The Fleet (Fleet, Book One)
The Fleet (Fleet, Book One)
Edited by David Drake and Bill Fawcett, 1988
Premise: Anthology series in which authors (many well-known) write stories in a shared universe. The human-allied worlds are at war with the Khalia. We can’t understand each other, we don’t know for sure how it started, but The Fleet is the last line of defense against invasion and subjugation.
Ever since I randomly read the second one in this series in 2007, I’ve kept an eye out for the rest of the series. They’re anthologies, the quality is mixed, but there’s enough little gems here to keep me checking the dollar rack.

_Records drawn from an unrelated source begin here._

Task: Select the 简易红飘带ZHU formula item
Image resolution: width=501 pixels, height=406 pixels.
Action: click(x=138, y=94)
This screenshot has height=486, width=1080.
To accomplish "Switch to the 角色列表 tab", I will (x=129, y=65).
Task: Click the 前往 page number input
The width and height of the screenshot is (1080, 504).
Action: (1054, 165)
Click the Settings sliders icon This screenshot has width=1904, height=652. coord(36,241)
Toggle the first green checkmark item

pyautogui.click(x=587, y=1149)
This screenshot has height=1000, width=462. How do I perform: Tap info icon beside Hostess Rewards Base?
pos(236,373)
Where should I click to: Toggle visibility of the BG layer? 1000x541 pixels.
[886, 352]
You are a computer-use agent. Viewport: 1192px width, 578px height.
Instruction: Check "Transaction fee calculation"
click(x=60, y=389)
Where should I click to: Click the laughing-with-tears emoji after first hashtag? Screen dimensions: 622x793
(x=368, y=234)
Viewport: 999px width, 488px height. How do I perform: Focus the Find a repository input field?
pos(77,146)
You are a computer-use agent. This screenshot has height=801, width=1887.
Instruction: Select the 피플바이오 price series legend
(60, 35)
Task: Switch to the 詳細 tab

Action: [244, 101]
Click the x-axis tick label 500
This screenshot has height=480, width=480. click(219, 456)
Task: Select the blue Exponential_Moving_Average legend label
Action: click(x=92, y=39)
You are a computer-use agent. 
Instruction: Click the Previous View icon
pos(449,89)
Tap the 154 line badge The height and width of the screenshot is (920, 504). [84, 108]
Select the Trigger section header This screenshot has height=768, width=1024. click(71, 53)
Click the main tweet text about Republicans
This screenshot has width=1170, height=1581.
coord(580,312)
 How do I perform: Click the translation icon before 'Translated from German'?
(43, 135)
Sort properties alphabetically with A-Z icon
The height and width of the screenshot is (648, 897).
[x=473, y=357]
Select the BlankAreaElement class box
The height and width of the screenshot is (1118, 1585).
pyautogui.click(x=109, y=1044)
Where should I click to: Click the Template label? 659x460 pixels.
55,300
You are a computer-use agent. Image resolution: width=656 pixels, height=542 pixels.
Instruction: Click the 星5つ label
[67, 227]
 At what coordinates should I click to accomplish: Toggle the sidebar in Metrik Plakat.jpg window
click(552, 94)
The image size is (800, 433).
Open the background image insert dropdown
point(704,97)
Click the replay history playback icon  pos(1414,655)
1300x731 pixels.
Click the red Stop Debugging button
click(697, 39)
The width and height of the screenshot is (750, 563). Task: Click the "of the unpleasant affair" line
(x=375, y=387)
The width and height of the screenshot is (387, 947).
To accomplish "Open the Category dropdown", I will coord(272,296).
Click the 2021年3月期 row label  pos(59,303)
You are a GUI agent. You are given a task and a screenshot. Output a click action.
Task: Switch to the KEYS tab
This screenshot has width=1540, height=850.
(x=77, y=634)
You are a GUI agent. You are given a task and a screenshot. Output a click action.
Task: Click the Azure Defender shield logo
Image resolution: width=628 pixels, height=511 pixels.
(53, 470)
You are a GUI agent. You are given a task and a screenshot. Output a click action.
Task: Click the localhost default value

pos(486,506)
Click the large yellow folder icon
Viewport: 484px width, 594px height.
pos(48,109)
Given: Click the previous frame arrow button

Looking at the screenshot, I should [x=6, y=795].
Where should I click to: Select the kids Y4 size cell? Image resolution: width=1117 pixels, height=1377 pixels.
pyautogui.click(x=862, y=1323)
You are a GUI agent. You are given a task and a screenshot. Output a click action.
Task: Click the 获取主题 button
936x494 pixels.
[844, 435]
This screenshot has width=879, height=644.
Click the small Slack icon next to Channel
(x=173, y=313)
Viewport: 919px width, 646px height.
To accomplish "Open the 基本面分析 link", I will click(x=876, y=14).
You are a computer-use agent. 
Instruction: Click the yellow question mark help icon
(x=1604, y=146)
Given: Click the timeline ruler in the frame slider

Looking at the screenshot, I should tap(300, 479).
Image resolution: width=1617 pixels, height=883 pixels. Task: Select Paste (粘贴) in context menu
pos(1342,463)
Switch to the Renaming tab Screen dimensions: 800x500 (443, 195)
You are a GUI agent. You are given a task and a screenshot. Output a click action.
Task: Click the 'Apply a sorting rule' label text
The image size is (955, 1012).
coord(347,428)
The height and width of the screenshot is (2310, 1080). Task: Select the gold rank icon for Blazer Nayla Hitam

This first volume includes eleven stories very loosely strung together by a frame story about a news (propaganda) producer looking for a good story to boost morale.
The stories range widely, including a semi-hypothetical account of how the war started, a comedic piece about a quartermaster put in charge of a third-tier base who has to figure out how to convince a newly encountered species to ally with humans, and a piece about a young empath who joins the Fleet to discover an unusual use for her powers.
One of my least favorite pieces was by Gary Gygax, a wild-west-ish piece about a planet that had no use for the Alliance and the Fleet. It was just a little too simple and had a bit too much ‘yeah-American-exceptionalism-individualism’ about it.
Some I quite liked include a melancholic piece by Margaret Weis about walking away from war; Anne McCaffery’s contribution about a information mission run by a ship and an operative; David Drake’s final piece about the horrors of ground combat and the things you hope you never see; and Poul Anderson had a piece with great use of flashback about a group of people who had been physically altered for work on an alien world.
It’s not a brilliant work, but sometimes I just want some space fighting, with some decent little stories. The nice thing about the shortness of these stories is that the best ones are tiny human moments. There’s a larger story going on in the background with the grand sweep of interstellar armies, but we only see one person on one world at a time. I find the series overall to be a fun experiment in shared world-building.